- Release poster
- Directed by: Brandon Dermer
- Screenplay by: Alisha Ketry
- Story by: Alisha Ketry; Brandon Dermer;
- Starring: Jillian Bell; Natalie Morales; Blake Anderson; Harvey Guillén; Kyle Newacheck; Karen Maruyama;
- Cinematography: Autumn Durald Arkapaw
- Edited by: Andrew Wilsak
- Music by: Danny Webber
- Distributed by: Decal
- Release date: November 4, 2022;
- Running time: 83 minutes
- Country: United States
- Language: English

= I'm Totally Fine =

2022 film

I'm Totally Fine is a 2022 science fiction comedy film, directed by Brandon Dermer and co-written with Alisha Ketry.

== Plot ==
After her best friend Jennifer's death, Vanessa goes on a vacation she was planning on taking with Jennifer to celebrate their natural soda company getting a distribution deal. On the first night, she gets drunk, takes Xanax, and passes out. The following morning, she finds Jennifer standing in her kitchen, claiming to be an alien who has been sent to Earth to study humans, and Vanessa is her test subject. She also tells Vanessa that since she has taken Jennifer's form, she has all of Jennifer's memories. Vanessa assumes that she is either dreaming or dying because of her drinking the night before, and goes along with the alien's research to discuss her friendship with Jennifer and receive closure on her death. However, when Vanessa reminisces about a Papa Roach concert she attended with Jennifer, saying that it was a special memory because it was the first time they saw the band, the alien reveals that Jennifer actually attended a Papa Roach concert with her sister the year before. Vanessa calls Jennifer's sister, who confirms this, and thus realizes that she is not hallucinating the alien.

Vanessa and the alien go to a gas station to see the soda from Jennifer and Vanessa's company on a store shelf, but Vanessa's car breaks down on the way. They end up getting help from a man Vanessa met earlier. Although Vanessa is cagey about trusting the man, the alien fully trusts him, and he drives them back to the house. The alien sees her first sunset.

Vanessa and the alien continue to discuss Vanessa's friendship with Jennifer. Vanessa says she always thought they were going to grow old together, and the alien tells her that wasn't going to happen: if Jennifer hadn't died, she and Vanessa would have gotten into a fight on this vacation and never speak to each other again. She tells Vanessa that she can see the future. A DJ arrives at the house for a party Vanessa and Jennifer were planning to throw that weekend. Vanessa and the alien agree to let the DJ play his set, and buy ecstasy off of him. They get high and bond.

The following morning, the alien tells Vanessa that she has completed all of her research, so they can spend the day together. The two of them end up getting into an argument when the alien reveals to Vanessa that she lied about being able to see the future, hoping that telling her that she and Jennifer were going to have a falling out would make Vanessa feel better.

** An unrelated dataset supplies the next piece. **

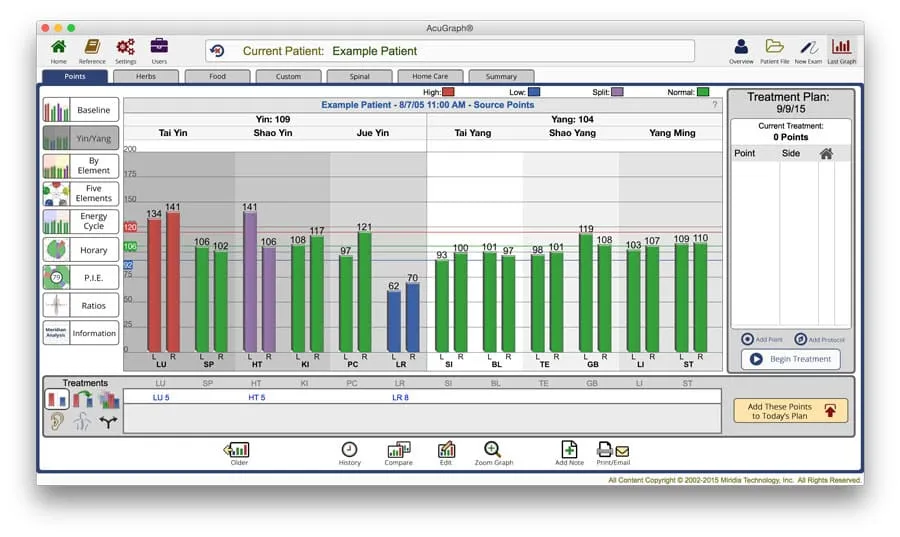Start a New Exam
Viewport: 900px width, 537px height.
(x=808, y=49)
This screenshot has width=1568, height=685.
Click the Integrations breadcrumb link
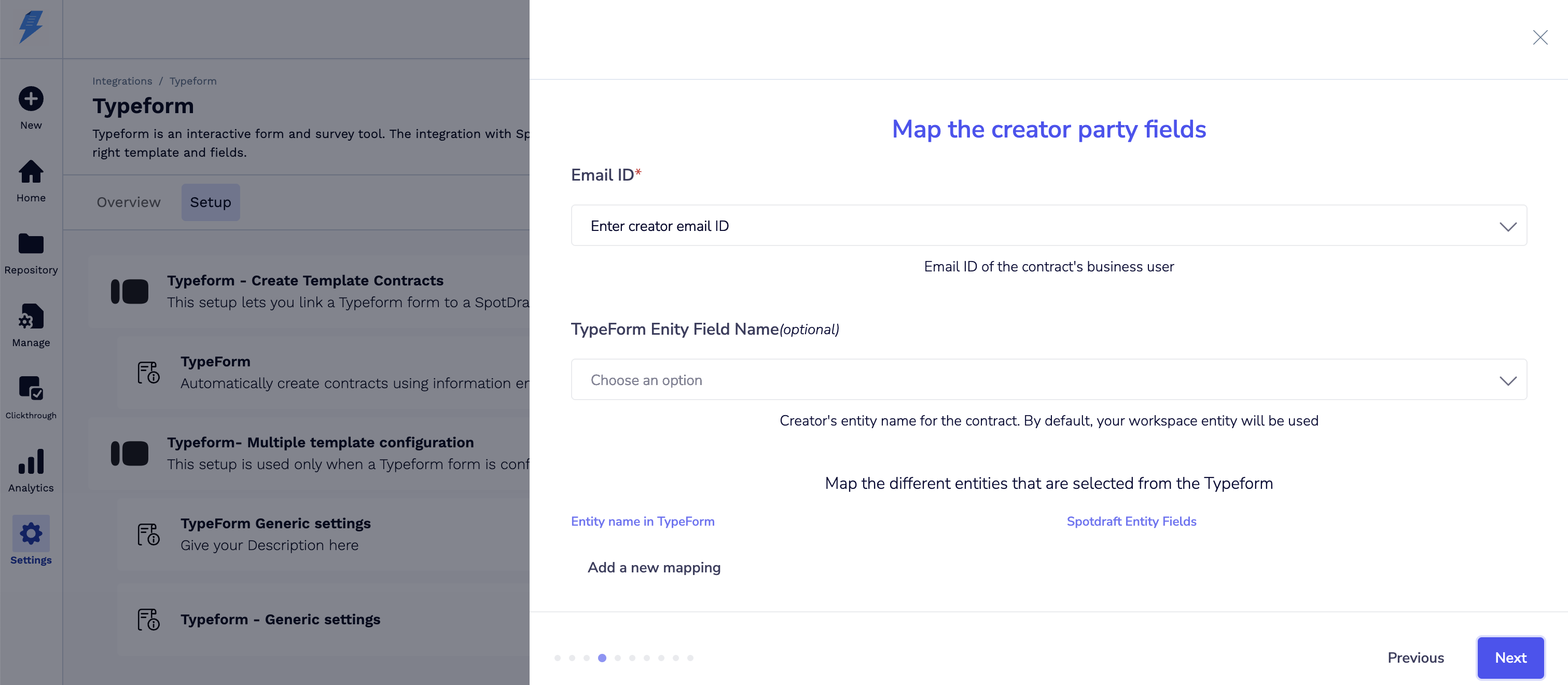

The alien calls on her mother ship to pick her up early. Right before the mother ship arrives, Vanessa and the alien reconcile. Vanessa goes back into the house to give the alien a parting gift, but the alien is gone before Vanessa goes back outside. Vanessa heads home, feeling that she has finally gotten closure for Jennifer's death and is ready to move forward.

== Cast ==
- Jillian Bell as Vanessa
- Natalie Morales as Jennifer / The Alien
- Blake Anderson as Eric
- Harvey Guillén as DJ Twisted Bristle
- Kyle Newacheck as The Towny
- Karen Maruyama as Sandra

== Production ==
I'm Totally Fine was announced in February 2021. The film was shot in Temecula, California in November 2021, during the COVID-19 pandemic. The story was conceived from the director's experiences of COVID-19, when he struggled with uncertainty and anxiety but was "present and happy again" once he accepted that he had no control.

== Release ==
I'm Totally Fine was released on November 4, 2022.

== Reception ==

  Metacritic, which uses a weighted average, assigned the film a score of 62 out of 100, based on 7 critics, indicating "generally favorable" reviews.

RogerEbert.com rated the film 3 out of 4 and commented: "The best sci-fi illuminates darker corners of the human condition and screenwriter Alisha Ketry has crafted a sci-fi context illustrating the destabilizing experience of grief in thought-provoking ways."

Noel Murray from The Los Angeles Times wrote a positive review: "The leads have a wonderful chemistry, with Bell hitting the right notes of anger and confusion and Morales maintaining the alien’s comic deadpan. Everyone involved has clearly thought through how such a wild fantasy situation might play out — and more importantly, how it would feel."

Nadir Samara of Screen Rant argues the film has adequate production and performances, but lacks the spark needed for "a fun, sci-fi dramedy" and lacks chemistry between the lead characters.